* Texte de référence
====

S'affranchir ensemble de la pauvreté par le travail Ils ne demandent pas des miracles, seulement des emplois décents

Chaque jour, des dizaines de millions de personnes dans le monde entier se démènent d'une façon ou d'une autre pour sortir de la pauvreté, et elles le font tout simplement en travaillant. Malgré tous leurs efforts, un grand nombre d'entre elles ne parviennent cependant pas à se dégager du piège de la pauvreté. La raison en est qu'elles ont besoin de véritables emplois et, si possible, d'emplois décents. A l'occasion de la Journée internationale pour l'élimination de la pauvreté, célébrée en octobre, l'OIT a lancé un appel en faveur de l'adoption de mesures visant à lutter contre la pauvreté à l'échelle mondiale. Ce numéro de Travail met en lumière les solutions mises en œuvre dans certains contextes pour s'affranchir de la pauvreté par le travail.

====

* Objectif 1
Relevez tous les noms propres présents dans le texte sur la pauvreté et le travail.

* Les enregistrements
====

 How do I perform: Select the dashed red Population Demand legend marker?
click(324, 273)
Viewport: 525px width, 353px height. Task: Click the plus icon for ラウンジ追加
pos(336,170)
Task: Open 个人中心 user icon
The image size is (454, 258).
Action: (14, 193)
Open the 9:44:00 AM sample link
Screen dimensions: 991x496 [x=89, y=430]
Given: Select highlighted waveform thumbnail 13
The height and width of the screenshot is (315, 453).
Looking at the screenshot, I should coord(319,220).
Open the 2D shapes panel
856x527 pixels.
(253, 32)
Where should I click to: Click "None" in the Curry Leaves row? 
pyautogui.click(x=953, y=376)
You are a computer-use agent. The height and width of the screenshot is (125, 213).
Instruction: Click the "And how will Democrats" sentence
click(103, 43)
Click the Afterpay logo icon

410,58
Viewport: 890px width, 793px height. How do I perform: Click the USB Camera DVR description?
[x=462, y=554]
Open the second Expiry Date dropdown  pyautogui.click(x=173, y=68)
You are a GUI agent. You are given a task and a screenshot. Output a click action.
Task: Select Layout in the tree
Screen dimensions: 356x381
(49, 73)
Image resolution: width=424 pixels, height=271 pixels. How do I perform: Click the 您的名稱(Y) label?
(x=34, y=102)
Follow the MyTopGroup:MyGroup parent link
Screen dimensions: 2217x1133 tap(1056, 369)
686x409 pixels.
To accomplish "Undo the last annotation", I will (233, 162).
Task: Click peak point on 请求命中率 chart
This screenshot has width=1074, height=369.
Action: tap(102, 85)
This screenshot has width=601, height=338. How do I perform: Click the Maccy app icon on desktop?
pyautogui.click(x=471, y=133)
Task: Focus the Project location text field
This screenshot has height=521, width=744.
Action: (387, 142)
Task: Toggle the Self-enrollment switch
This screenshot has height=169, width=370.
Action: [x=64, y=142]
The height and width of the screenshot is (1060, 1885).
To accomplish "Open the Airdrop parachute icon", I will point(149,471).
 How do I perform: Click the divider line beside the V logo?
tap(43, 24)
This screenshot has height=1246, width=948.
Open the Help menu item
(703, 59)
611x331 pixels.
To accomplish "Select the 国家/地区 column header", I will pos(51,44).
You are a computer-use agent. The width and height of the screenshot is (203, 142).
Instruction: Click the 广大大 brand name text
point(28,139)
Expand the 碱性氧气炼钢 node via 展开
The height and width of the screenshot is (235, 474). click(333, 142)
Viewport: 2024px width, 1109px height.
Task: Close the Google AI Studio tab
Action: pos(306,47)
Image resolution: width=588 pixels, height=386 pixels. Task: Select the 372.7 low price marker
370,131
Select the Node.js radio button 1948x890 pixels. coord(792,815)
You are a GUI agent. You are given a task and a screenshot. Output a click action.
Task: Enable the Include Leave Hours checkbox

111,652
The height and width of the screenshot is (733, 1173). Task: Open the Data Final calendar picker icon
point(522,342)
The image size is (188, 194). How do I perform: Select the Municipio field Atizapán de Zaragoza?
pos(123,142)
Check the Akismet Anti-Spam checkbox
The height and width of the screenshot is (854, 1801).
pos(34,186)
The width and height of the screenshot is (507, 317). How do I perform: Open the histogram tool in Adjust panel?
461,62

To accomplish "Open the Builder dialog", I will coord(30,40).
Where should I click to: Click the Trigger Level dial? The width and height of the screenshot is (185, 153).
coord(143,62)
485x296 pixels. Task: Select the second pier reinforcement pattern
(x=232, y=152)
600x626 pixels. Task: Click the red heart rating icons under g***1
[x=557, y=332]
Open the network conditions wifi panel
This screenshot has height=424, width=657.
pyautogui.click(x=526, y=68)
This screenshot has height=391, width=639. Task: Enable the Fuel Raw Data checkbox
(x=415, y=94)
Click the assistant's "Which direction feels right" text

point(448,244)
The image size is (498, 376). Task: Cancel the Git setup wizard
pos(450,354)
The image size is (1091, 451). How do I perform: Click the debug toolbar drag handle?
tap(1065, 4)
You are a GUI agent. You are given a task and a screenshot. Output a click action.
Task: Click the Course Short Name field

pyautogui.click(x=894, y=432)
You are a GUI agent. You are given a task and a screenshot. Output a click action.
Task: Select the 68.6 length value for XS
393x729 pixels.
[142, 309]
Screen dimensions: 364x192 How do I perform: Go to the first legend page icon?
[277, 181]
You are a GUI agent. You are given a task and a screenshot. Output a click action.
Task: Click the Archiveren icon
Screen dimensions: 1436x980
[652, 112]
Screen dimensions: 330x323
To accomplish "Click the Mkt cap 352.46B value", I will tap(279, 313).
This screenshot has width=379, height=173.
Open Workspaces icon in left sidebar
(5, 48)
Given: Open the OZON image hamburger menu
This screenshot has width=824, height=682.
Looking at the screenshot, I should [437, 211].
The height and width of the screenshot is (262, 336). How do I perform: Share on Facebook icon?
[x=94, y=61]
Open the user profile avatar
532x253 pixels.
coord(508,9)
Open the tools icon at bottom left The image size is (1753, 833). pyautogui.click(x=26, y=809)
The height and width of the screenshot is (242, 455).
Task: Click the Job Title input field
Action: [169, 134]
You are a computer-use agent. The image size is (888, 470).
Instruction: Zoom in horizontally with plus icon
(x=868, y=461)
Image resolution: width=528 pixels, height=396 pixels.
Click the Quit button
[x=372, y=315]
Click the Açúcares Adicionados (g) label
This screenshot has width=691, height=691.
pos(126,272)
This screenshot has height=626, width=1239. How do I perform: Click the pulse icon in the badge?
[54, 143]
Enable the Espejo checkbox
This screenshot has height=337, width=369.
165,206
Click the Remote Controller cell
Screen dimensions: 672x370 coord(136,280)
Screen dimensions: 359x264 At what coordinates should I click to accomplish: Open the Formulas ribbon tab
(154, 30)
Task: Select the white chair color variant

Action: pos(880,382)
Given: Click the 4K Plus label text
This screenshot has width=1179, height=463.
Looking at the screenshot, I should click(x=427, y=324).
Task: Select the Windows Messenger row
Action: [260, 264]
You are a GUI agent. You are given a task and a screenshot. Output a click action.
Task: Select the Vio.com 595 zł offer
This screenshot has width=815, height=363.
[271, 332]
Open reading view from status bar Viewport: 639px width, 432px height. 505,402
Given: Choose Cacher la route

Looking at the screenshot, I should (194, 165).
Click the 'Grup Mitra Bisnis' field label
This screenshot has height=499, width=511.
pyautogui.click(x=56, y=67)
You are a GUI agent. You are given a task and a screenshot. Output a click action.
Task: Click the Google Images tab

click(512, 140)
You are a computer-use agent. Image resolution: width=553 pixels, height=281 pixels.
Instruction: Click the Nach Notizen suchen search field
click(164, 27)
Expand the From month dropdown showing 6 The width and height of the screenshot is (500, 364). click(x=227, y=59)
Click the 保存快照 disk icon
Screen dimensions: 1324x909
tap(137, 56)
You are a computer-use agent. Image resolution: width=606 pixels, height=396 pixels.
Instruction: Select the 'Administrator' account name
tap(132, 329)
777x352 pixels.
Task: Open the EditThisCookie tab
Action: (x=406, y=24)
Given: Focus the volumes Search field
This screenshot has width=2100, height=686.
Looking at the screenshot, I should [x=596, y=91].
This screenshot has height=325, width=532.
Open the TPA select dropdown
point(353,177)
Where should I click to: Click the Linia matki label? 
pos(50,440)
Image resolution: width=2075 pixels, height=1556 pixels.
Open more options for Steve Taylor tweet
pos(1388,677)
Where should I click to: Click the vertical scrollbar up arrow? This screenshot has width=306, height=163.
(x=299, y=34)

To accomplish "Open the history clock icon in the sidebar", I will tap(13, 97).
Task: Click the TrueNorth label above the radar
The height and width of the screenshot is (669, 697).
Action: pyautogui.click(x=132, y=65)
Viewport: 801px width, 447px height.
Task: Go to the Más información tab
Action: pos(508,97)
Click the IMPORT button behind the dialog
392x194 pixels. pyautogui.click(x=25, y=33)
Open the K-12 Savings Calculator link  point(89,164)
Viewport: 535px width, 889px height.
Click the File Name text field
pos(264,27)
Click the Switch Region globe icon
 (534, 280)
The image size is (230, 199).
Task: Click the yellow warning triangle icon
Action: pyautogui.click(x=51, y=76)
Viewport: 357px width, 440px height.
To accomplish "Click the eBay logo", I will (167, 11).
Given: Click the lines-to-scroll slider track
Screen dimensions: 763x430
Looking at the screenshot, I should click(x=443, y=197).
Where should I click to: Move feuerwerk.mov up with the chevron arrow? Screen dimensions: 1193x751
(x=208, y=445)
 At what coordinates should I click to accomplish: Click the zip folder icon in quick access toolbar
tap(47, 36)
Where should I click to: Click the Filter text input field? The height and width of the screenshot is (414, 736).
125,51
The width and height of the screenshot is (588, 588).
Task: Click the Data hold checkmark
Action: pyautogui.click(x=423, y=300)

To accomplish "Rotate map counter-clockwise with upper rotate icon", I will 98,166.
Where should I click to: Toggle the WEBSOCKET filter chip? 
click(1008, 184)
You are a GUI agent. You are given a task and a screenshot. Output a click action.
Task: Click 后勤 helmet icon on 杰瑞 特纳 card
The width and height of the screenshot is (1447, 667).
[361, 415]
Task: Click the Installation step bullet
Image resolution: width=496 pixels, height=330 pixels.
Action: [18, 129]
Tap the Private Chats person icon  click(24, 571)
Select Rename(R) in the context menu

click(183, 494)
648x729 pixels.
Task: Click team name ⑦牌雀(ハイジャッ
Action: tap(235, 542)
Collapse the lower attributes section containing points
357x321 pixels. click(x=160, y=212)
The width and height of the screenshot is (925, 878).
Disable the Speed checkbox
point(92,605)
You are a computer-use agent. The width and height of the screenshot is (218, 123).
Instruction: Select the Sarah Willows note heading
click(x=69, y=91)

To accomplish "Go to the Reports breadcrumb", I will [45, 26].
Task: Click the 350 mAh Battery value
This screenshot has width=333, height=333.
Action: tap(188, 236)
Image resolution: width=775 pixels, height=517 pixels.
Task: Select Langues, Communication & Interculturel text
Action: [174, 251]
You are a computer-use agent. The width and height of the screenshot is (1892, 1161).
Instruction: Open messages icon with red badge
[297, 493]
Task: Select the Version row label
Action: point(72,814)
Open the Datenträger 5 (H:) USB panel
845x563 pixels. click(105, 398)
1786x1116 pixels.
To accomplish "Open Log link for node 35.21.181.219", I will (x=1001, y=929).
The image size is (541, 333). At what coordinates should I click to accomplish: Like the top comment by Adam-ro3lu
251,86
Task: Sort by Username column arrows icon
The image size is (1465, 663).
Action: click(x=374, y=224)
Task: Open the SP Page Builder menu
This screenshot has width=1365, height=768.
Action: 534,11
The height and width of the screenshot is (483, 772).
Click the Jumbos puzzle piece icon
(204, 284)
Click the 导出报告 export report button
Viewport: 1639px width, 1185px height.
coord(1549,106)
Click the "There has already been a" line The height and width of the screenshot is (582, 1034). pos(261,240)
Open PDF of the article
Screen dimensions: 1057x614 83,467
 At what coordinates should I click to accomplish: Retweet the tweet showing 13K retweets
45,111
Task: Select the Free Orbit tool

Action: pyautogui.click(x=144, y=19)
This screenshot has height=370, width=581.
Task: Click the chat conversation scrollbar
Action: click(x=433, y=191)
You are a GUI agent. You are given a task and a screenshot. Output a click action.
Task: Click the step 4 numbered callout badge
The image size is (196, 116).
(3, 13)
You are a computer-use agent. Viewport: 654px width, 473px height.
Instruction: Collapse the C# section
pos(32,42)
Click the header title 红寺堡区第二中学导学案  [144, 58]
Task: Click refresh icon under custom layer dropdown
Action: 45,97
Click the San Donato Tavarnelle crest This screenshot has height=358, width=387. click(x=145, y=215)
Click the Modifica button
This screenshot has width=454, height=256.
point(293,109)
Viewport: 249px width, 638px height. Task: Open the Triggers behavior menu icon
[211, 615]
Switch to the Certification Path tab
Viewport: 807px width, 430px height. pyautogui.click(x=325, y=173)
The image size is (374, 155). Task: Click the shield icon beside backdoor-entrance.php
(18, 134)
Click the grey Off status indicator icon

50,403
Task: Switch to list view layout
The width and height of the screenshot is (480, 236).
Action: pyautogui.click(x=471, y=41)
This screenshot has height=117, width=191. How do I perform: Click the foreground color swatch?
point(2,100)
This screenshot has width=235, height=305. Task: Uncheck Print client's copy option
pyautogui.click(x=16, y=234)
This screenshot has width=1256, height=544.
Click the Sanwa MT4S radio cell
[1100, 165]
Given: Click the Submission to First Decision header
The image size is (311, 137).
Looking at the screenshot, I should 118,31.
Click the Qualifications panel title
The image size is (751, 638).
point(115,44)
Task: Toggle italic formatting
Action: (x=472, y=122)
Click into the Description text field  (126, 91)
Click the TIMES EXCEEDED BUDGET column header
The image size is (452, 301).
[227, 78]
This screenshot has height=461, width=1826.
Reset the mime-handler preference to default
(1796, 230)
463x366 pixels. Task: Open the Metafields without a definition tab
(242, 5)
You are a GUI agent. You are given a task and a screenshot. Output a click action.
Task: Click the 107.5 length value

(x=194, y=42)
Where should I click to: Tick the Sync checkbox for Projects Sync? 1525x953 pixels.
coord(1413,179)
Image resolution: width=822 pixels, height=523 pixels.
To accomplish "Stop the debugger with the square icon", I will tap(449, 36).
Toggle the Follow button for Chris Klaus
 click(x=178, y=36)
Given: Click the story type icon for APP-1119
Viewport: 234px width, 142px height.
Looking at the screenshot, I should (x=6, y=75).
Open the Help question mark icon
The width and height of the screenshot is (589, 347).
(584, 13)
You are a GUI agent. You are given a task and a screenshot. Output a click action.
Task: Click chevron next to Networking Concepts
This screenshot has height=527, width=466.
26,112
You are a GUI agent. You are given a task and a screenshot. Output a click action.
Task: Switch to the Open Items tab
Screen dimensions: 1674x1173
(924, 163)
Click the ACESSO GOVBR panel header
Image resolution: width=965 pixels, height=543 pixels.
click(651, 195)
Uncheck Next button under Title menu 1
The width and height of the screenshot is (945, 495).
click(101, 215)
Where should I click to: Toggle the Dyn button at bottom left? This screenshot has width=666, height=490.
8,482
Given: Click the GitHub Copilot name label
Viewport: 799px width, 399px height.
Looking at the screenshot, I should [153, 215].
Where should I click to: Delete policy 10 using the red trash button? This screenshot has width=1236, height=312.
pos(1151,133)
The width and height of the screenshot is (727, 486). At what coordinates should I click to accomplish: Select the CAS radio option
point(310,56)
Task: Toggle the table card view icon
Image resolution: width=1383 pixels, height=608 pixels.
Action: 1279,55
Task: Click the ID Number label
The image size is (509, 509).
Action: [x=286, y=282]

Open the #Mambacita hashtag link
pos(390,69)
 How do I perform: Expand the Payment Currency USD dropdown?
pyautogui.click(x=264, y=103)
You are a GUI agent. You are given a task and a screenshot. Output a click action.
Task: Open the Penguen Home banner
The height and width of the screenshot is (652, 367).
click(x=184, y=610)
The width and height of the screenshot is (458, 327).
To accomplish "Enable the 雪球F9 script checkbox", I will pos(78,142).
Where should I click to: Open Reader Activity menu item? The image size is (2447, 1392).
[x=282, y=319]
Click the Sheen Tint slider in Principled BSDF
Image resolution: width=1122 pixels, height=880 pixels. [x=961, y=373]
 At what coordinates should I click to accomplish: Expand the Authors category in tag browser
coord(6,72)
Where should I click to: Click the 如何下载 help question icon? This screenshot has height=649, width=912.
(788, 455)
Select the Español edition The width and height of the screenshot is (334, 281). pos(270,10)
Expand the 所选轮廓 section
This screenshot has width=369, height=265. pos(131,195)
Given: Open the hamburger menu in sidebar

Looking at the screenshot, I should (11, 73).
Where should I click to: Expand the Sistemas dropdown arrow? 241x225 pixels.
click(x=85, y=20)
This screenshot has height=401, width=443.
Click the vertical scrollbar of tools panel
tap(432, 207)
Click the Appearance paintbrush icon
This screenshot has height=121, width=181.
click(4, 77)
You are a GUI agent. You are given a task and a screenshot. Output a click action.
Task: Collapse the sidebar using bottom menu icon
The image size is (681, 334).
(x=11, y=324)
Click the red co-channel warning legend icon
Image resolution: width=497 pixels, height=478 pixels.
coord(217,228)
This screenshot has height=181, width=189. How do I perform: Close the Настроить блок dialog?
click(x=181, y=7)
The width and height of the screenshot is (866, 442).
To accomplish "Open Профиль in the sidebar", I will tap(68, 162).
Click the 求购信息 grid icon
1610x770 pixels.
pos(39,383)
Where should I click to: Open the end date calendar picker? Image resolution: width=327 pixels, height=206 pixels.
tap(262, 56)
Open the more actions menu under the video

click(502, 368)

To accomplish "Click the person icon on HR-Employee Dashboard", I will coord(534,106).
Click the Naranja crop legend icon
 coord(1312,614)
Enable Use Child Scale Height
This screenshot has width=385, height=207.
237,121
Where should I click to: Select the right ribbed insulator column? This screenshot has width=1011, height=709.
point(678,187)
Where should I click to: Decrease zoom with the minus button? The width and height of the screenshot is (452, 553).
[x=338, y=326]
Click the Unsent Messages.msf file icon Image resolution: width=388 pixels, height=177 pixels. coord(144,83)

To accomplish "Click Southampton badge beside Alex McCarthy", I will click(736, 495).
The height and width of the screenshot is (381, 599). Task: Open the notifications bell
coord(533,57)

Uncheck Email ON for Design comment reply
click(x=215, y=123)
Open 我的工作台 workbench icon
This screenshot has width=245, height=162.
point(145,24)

====

* Objectif 2
Dans les enregistrements, recopiez telles quelles les lignes qui vont de celle contenant "Where should I click to: Decrease" jusqu'à celle contenant "Click the Unsent", ces deux lignes comprises.

* Résultat 1
Journée internationale pour l'élimination de la pauvreté
OIT
Travail

* Résultat 2
Where should I click to: Decrease zoom with the minus button? The width and height of the screenshot is (452, 553).
[x=338, y=326]
Click the Unsent Messages.msf file icon Image resolution: width=388 pixels, height=177 pixels. coord(144,83)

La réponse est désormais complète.